The white walls and towers of the great Tiger Fort, accessible only from this one side, stands guard over the city. Beneath it, on the rocks, has been painted in gigantic letters the one word "Welcome," inscribed there for the visit of the Prince of Wales.

Jeypore, the city of victory, as its name implies, is considered the model city of a native State, and it also carries off the palm for picturesqueness amongst all those artist-loved cities of India.

The native quarter, surrounded by a wall, forms a city within the city. The broad streets of its bazaar are wider and different to anything of the kind that we have seen before. The low shops are surmounted by a trellis carving, uniform throughout the long street, and all are coloured that soft Eastern pink, deep enough here to be a terra-cotta colour. The square market-place, with its marble fountain in the centre, and flocks of pigeons, looks like some old Italian piazza, and the story is told that it was built to please the Italian love of one of the Maharajahs of Jeypore. In keeping with the cleanliness and the air of brightness that generally pervades Jeypore, are the painted horns in red and green of the bullocks, the spirited and caparisoned horses of the Maharajah's attendants and messengers, and the bullock-carts and smartly curtained ekkas, with their magnificent yokes of trotting-bullocks. A more than ordinarily large number of sacred bulls seem to be lying or wandering about the streets. There is the unusual sight of familiar rows of lamp-posts once more, for Jeypore is the only city of a native State that is lighted with gas, and presently we pass the smoky chimney of "His Highness the Maharajah's Gasworks," as the inscription over the gate tells us. It is the late Maharajah who has made Jeypore what it is.

Jeypore seems too more advanced in art, education, and culture, looking at its school of art, where the native manufactures of pottery are sold, the public library in the square, and the museum. This latter is formed by the specimens of native manufactures, such as kincob, Benares and Moorshabad work, Multan and other potteries, exhibited at the Jeypore Exhibition two years ago, and which owes its origin and tasteful arrangement chiefly to Dr. Hendley, the Civil Surgeon.
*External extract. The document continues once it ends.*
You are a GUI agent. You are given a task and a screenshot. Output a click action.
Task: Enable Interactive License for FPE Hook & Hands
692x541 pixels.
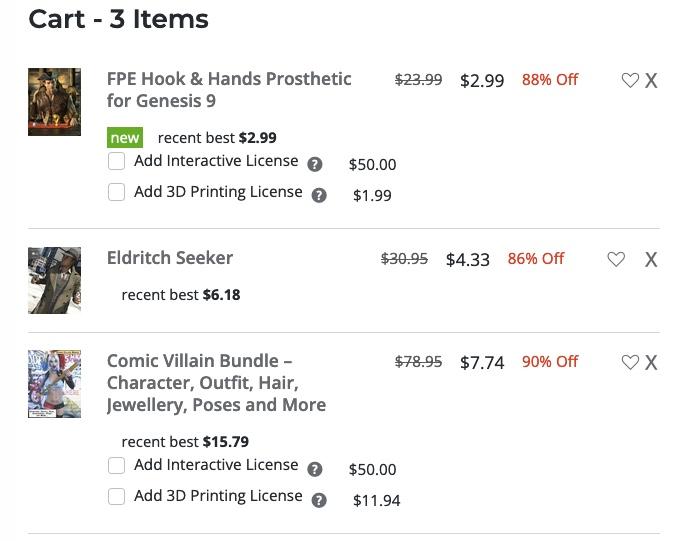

At the end of a long street is the "Palace of the Moon," which is attractive from its name, but not from anything in its interior. There are the usual ranges of courtyards, and two durbar-halls, gaudy in the extreme, of a glaring mural decoration of flowers and fruit. We were taken to the bottom of the garden, which commands a fine view of the Tiger Fort, and were rather disgusted to find it was only to see a billiard-room in the pavilion. The zenana, a palace in buff and blue, in the form of a roof of terraces ascending and diminishing towards the gold moon at the summit, is the prettiest thing about the Palace of the Moon. Adjoining is the large courtyard with the tower in the centre, round which the maharajah's 300 horses are stabled.

Facing the palace at the other end of the long street is a cage, where seven magnificent tigers are kept for the amusement of the public. Bars not as thick as the little finger are alone between us and these ferocious animals. They crouch and glower in the furthermost corner, and then spring forward as the keeper approaches, with a wild roar that re-echoes down the street, making the cage quiver with its reverberation. The grandest tiger of all alone has double bars, having once broken two with a forward spring.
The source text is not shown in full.